Start of Block
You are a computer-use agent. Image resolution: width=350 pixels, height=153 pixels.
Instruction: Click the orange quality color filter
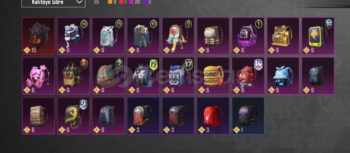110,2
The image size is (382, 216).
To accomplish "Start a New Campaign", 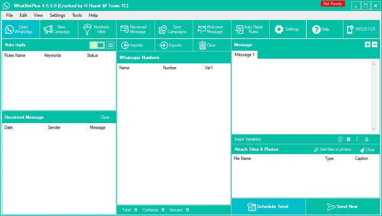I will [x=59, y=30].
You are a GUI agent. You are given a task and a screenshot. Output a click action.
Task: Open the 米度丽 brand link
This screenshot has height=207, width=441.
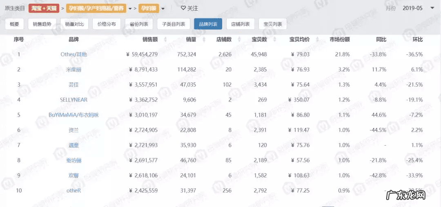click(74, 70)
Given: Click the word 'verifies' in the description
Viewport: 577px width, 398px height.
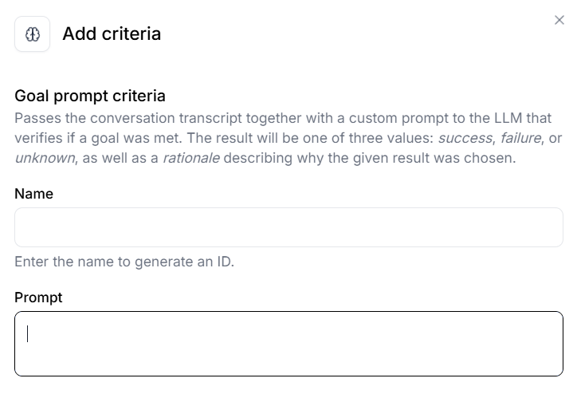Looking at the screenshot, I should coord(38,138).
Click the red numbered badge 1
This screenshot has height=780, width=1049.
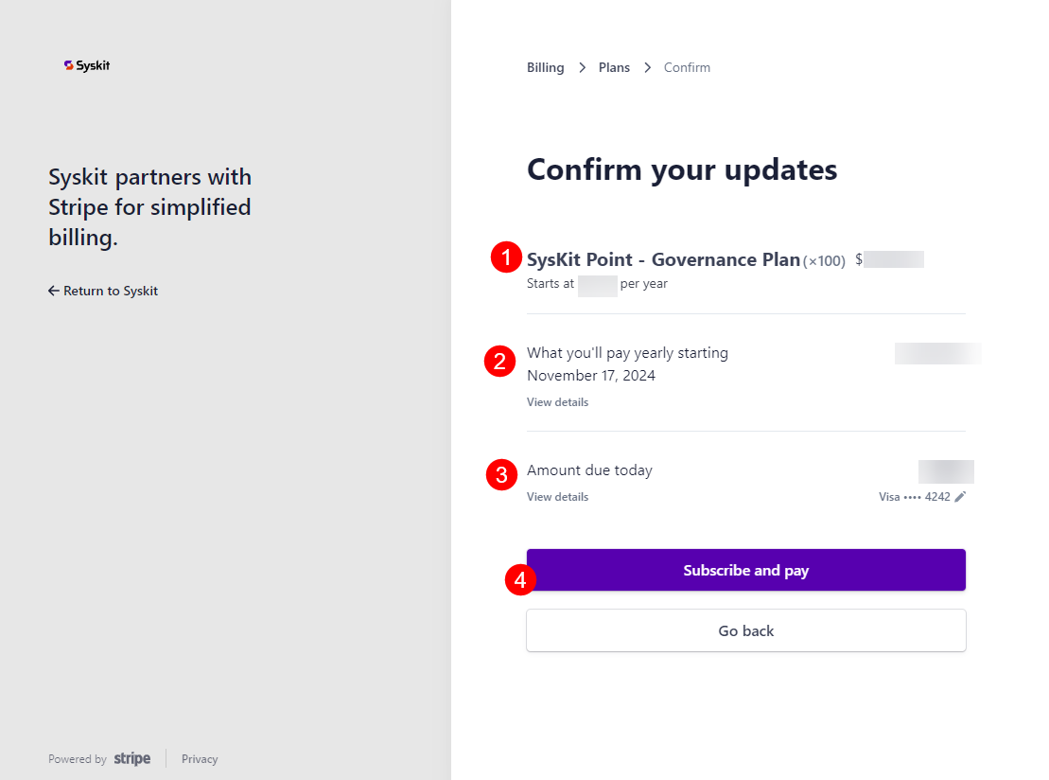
End of Block
All lines of the listing that contain the word "agent" should be copied out.

* _Exercise response_:
You are a computer-use agent. Image resolution: width=350 pixels, height=153 pixels.
You are a GUI agent. You are given a task and a screenshot. Output a click action.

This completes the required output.